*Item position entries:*

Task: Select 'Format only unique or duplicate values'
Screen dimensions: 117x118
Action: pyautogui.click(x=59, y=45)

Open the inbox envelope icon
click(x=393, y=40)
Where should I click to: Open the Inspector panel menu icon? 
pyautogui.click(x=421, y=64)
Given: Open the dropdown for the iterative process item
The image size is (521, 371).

*JOB:*
Identify each line in the rows above that contains the string "Open", matching case exactly, and copy those lines out in full.

*THE SOLUTION:*
Open the inbox envelope icon
Where should I click to: Open the Inspector panel menu icon? 
Given: Open the dropdown for the iterative process item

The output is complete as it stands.